A review by gillianw
It Takes Two to Tumble by Cat Sebastian

4.0

3.5 stars rounded up

(clears throat and starts to sing)

How do you solve a problem like Ben Sedgwick? How do you catch a vicar and pin him down?

It Takes Two to Tumble features a charming, genial vicar caring for wayward, motherless children (who climb trees) while their father (a captain, no less and a stranger to his children) is away at sea. When the captain returns home for a brief visit, he is affronted at the audacity of seeing his rag tag mob of three doing things like laughing and enjoying themselves, and initially blames the vicar for allowing them to act like ruffians. The ruffians put a mouse their father's pocket and, the vicar warns, may put something in his bed at night. But the vicar and the captain fall in love, the children learn to love their father (as he learns to love them) and they live happily ever after. Oh, and the vicar quits his job at the abbey...er, the vicarage and they get married. Well, get married in the sense that they pledge their troth to each other - unofficially, of course - but still...

Does any of that sound a little familiar?

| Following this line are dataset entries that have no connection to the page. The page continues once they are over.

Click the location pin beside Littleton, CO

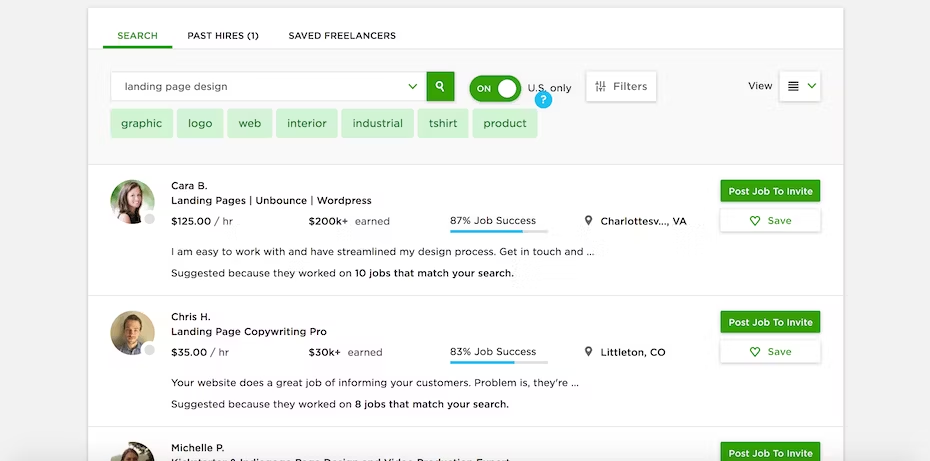(588, 352)
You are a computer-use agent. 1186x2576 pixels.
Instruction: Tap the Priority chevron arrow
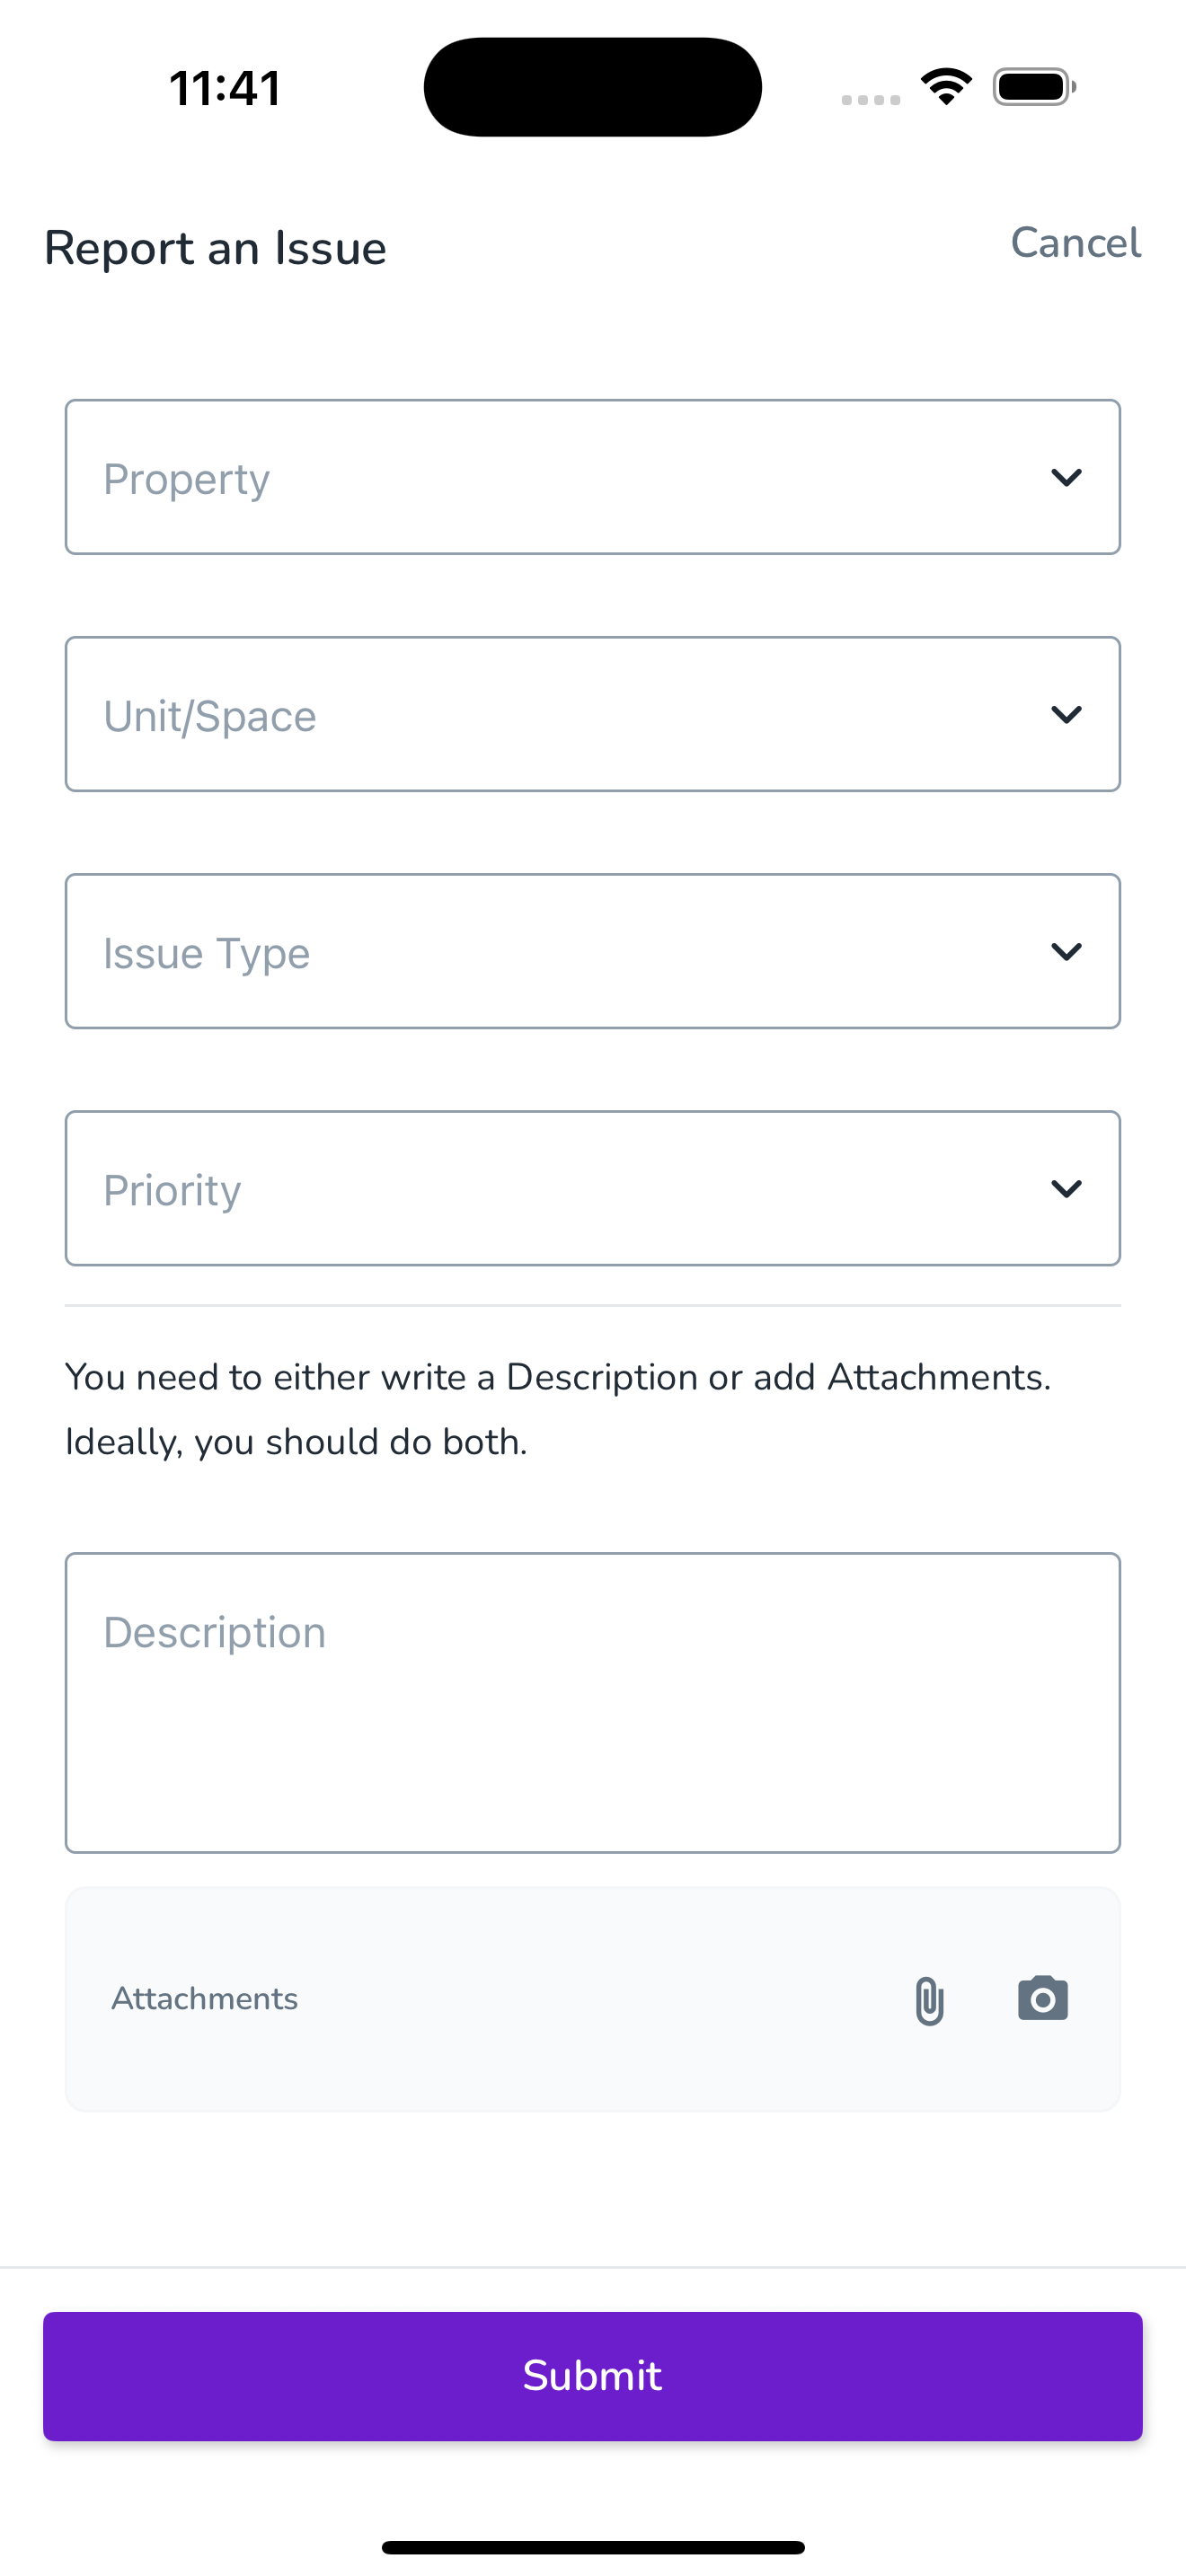1067,1189
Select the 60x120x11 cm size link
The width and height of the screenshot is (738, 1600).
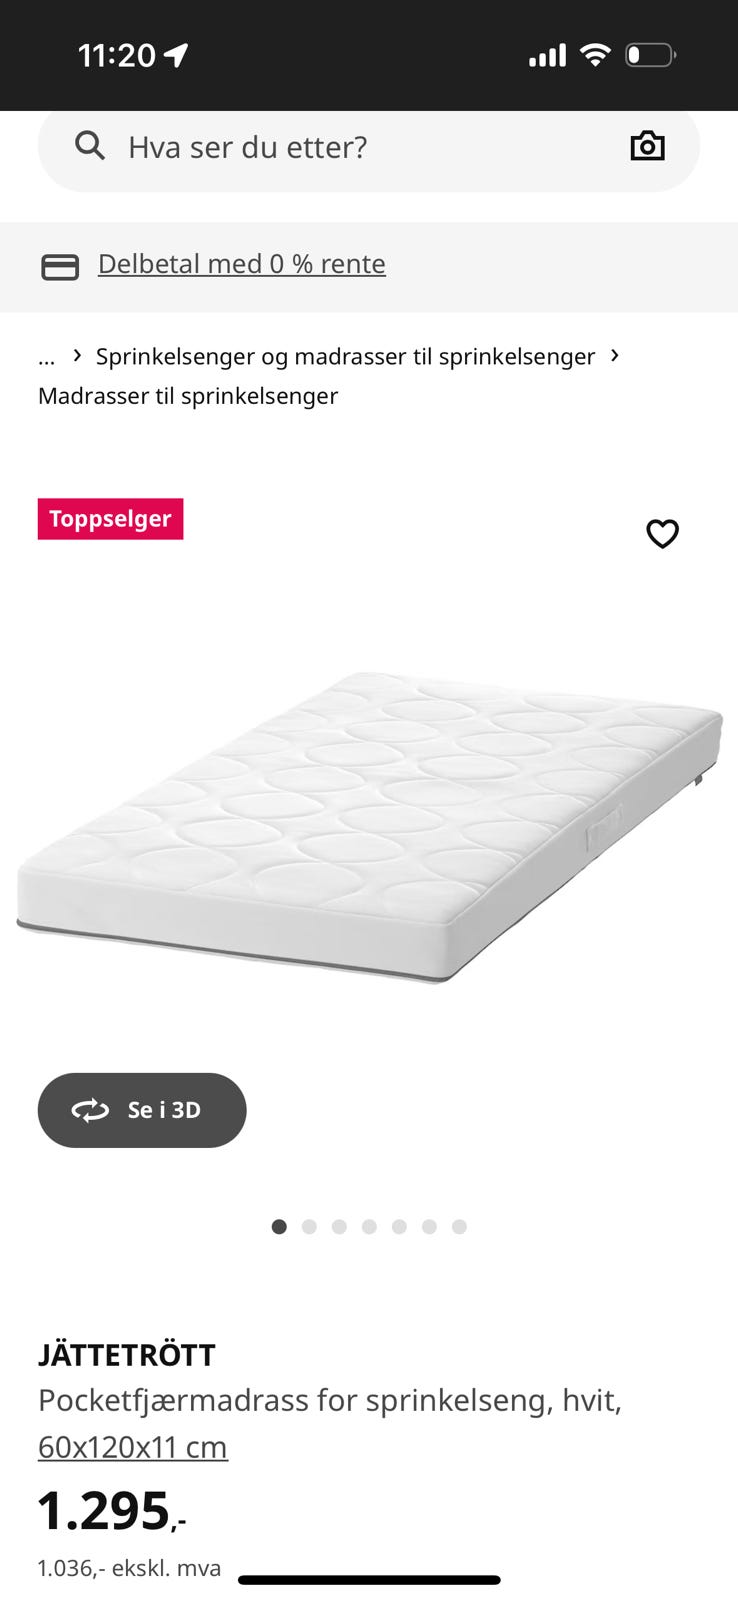pos(133,1447)
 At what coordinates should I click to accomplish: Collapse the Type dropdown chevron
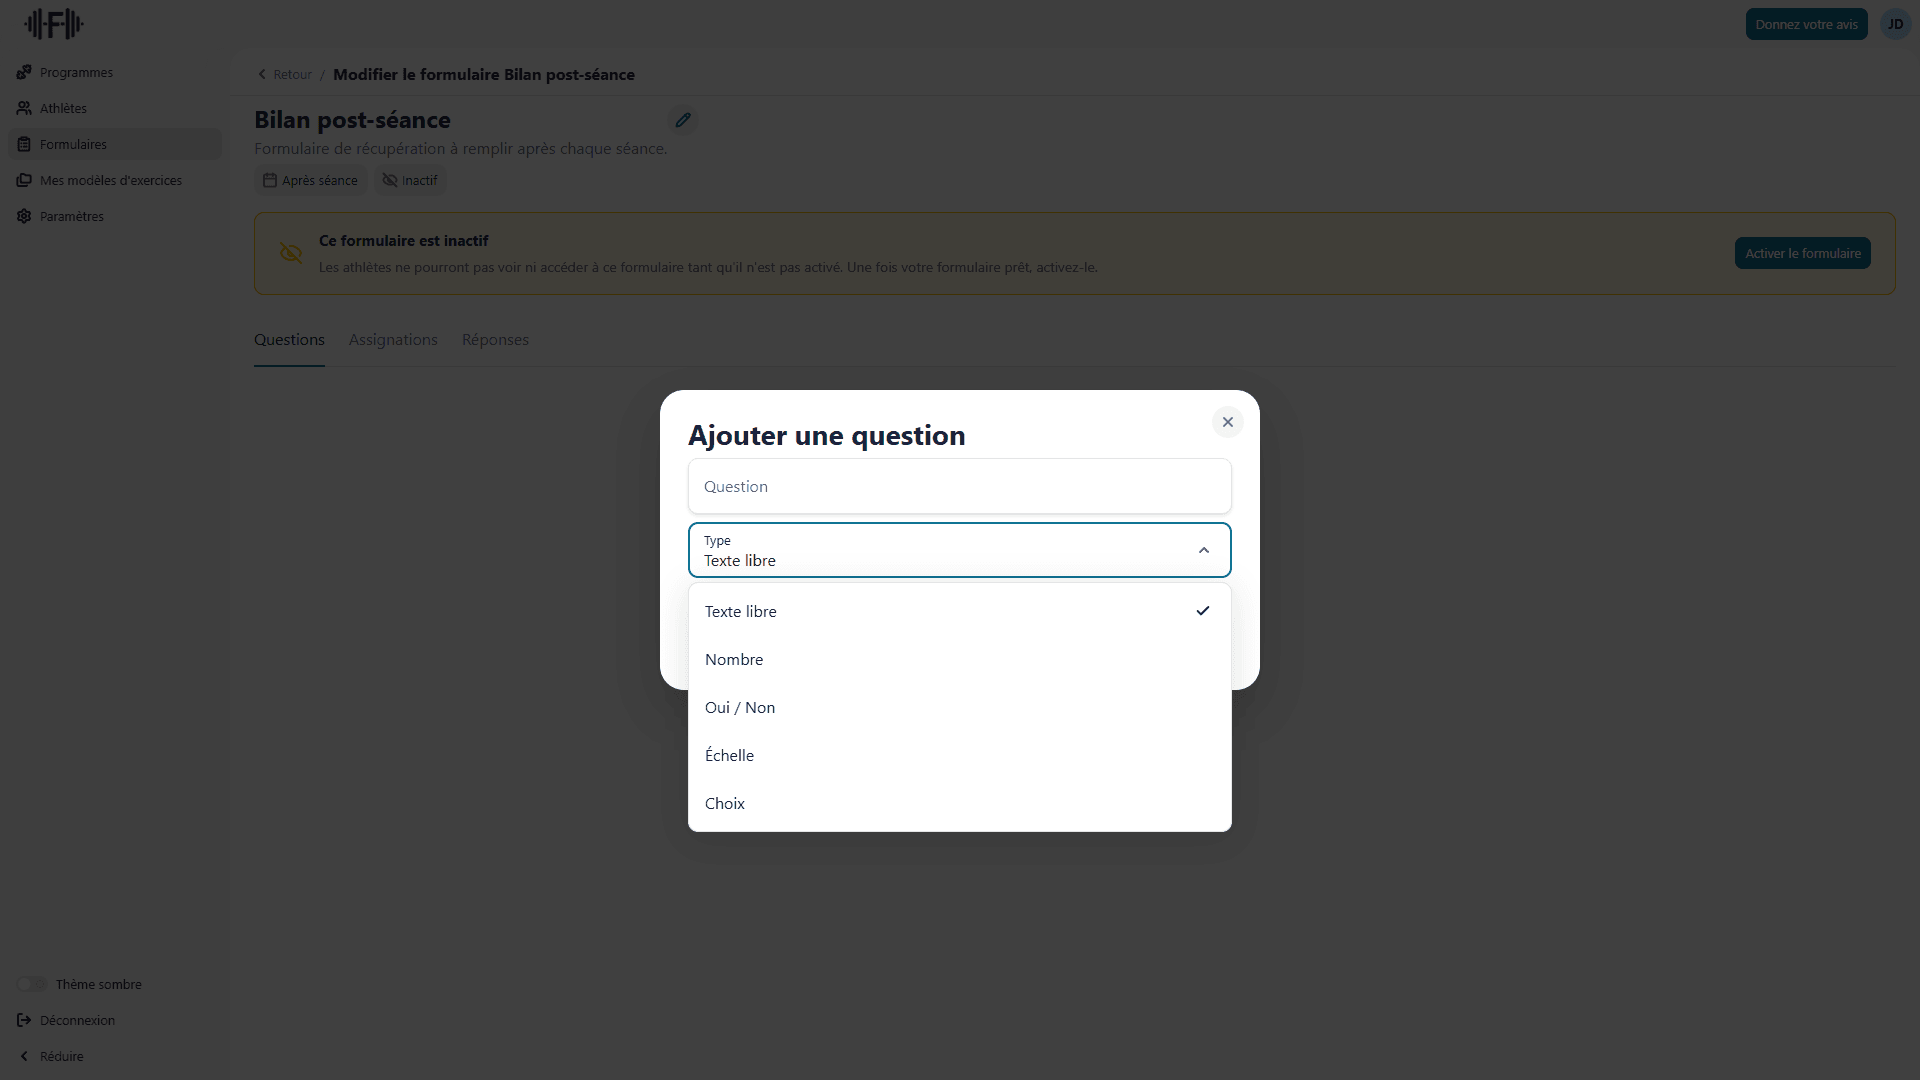1203,549
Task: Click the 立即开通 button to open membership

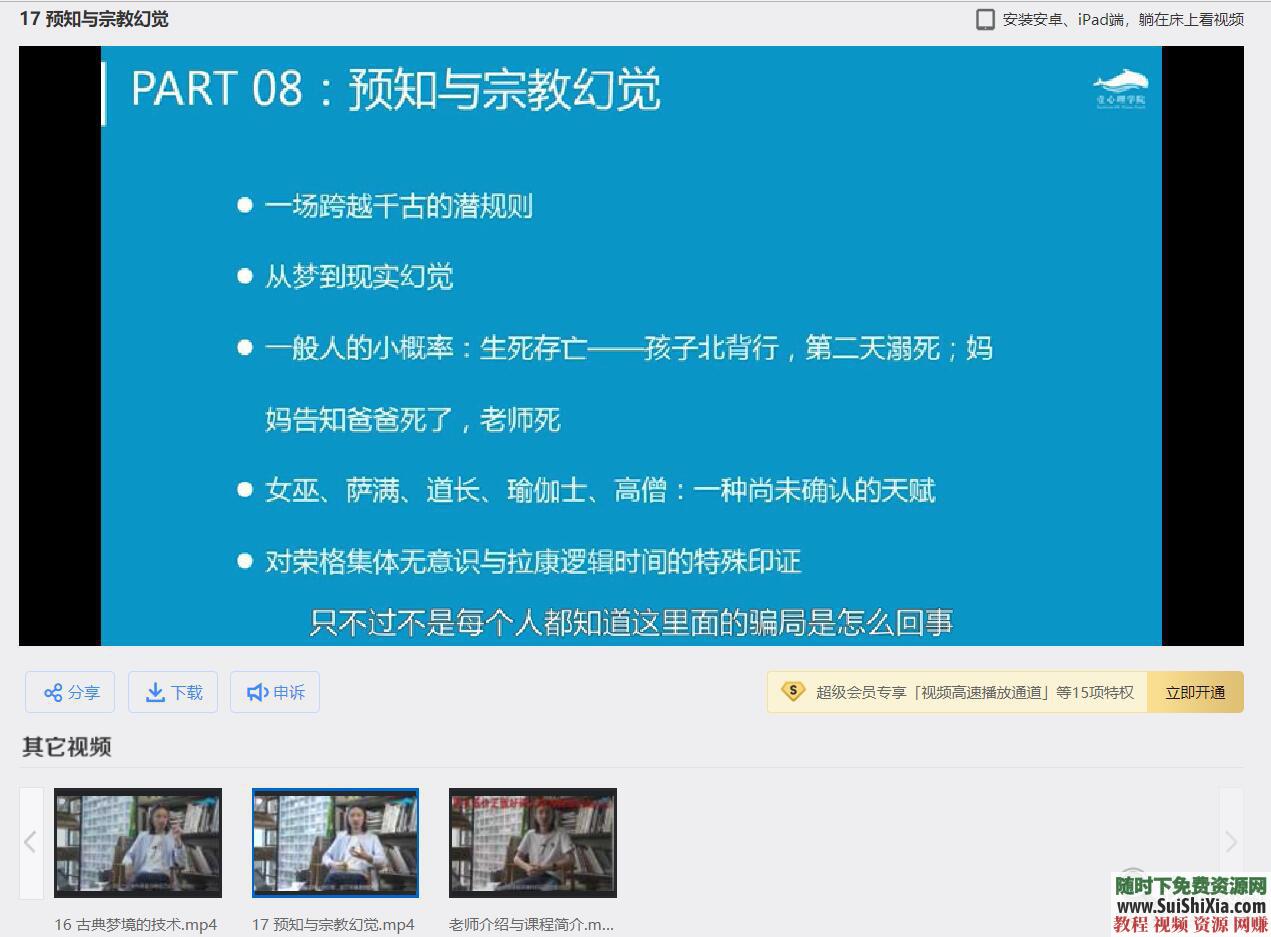Action: pos(1196,691)
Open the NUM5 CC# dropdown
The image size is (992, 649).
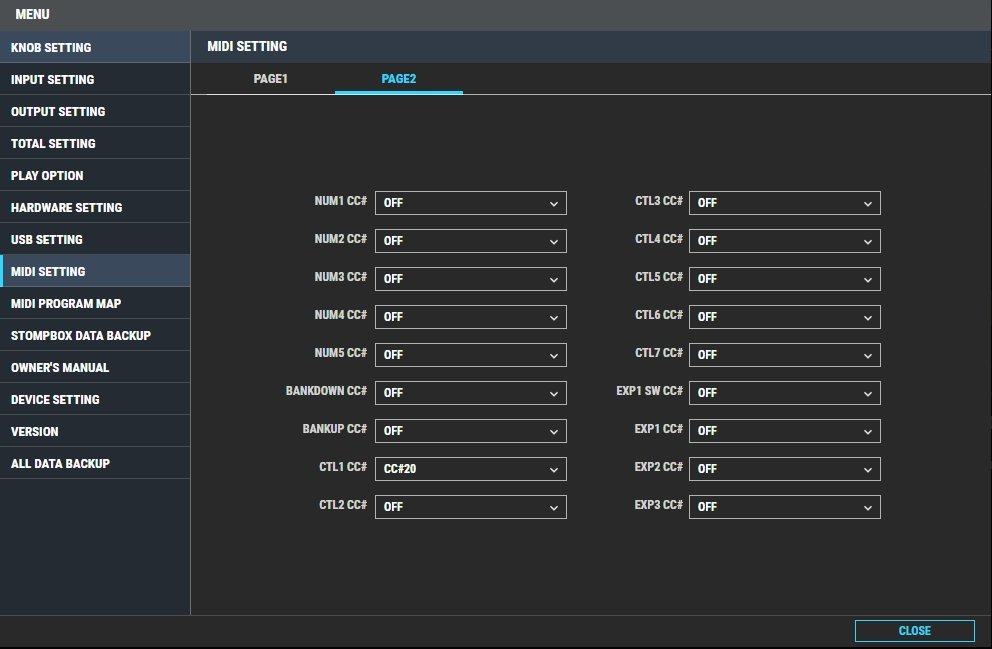click(470, 355)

Look, I have no problem with an author borrowing from such great source material, giving it a twist and making it their own (see Alexis Hall's Billionaire series), but if you thin out the characters and leave loose ends, it all seems kind of pointless. This isn't a bad book by any means. It has a certain charm and likability, but it doesn't come close to measuring up to the author's previous series, so for me this book is a little disappointing.

Maybe my expectations were too high, but that's only because I have read Cat Sebastian's other books and thoroughly enjoyed them. She makes her characters work hard for their HEA's but never at the cost of being too angsty or insufferable. You always feel like you've gone on a journey with them as they discover things about themselves they never realized. In this book, though, I didn't feel that same tension, that same level of engagement. Plus, the side characters had things wrapped up so neatly, it was almost eye-rolling.

I'm giving this 3.5 stars because even a not-so-great Cat Sebastian book is still better than a lot of books I've read this year. But I still maintain it's not up to her usual standards.